#### [WORK TO BE COMPLETED]
Find the line containing "Task: Sort table by Item Name column" in the entries below. Reproduce that line and each one after it to the end, exactly, with no other lines.

#### [EXERCISE DATA]
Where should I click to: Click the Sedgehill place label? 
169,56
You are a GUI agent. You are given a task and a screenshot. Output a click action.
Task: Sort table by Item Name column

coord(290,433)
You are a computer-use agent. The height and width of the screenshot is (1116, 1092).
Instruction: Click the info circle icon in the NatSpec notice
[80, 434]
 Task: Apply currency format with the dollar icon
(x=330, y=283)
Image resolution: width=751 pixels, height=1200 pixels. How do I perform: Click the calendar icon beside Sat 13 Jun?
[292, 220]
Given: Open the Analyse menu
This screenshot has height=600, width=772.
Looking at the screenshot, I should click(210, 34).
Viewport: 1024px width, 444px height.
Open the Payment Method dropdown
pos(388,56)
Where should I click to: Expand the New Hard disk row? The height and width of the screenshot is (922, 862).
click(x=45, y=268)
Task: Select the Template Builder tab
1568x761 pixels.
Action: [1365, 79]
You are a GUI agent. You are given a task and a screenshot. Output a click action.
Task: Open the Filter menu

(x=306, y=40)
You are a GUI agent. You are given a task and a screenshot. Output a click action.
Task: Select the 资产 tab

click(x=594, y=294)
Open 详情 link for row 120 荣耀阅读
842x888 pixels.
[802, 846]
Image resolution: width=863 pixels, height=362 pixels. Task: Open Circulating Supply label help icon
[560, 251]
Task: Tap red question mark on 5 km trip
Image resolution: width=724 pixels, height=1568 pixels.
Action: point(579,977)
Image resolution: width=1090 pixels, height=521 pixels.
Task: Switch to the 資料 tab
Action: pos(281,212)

#### [RESULT OF THIS EXERCISE]
Task: Sort table by Item Name column

coord(290,433)
You are a computer-use agent. The height and width of the screenshot is (1116, 1092).
Instruction: Click the info circle icon in the NatSpec notice
[80, 434]
 Task: Apply currency format with the dollar icon
(x=330, y=283)
Image resolution: width=751 pixels, height=1200 pixels. How do I perform: Click the calendar icon beside Sat 13 Jun?
[292, 220]
Given: Open the Analyse menu
This screenshot has height=600, width=772.
Looking at the screenshot, I should click(210, 34).
Viewport: 1024px width, 444px height.
Open the Payment Method dropdown
pos(388,56)
Where should I click to: Expand the New Hard disk row? The height and width of the screenshot is (922, 862).
click(x=45, y=268)
Task: Select the Template Builder tab
1568x761 pixels.
Action: [1365, 79]
You are a GUI agent. You are given a task and a screenshot. Output a click action.
Task: Open the Filter menu

(x=306, y=40)
You are a GUI agent. You are given a task and a screenshot. Output a click action.
Task: Select the 资产 tab

click(x=594, y=294)
Open 详情 link for row 120 荣耀阅读
842x888 pixels.
[802, 846]
Image resolution: width=863 pixels, height=362 pixels. Task: Open Circulating Supply label help icon
[560, 251]
Task: Tap red question mark on 5 km trip
Image resolution: width=724 pixels, height=1568 pixels.
Action: point(579,977)
Image resolution: width=1090 pixels, height=521 pixels.
Task: Switch to the 資料 tab
Action: pos(281,212)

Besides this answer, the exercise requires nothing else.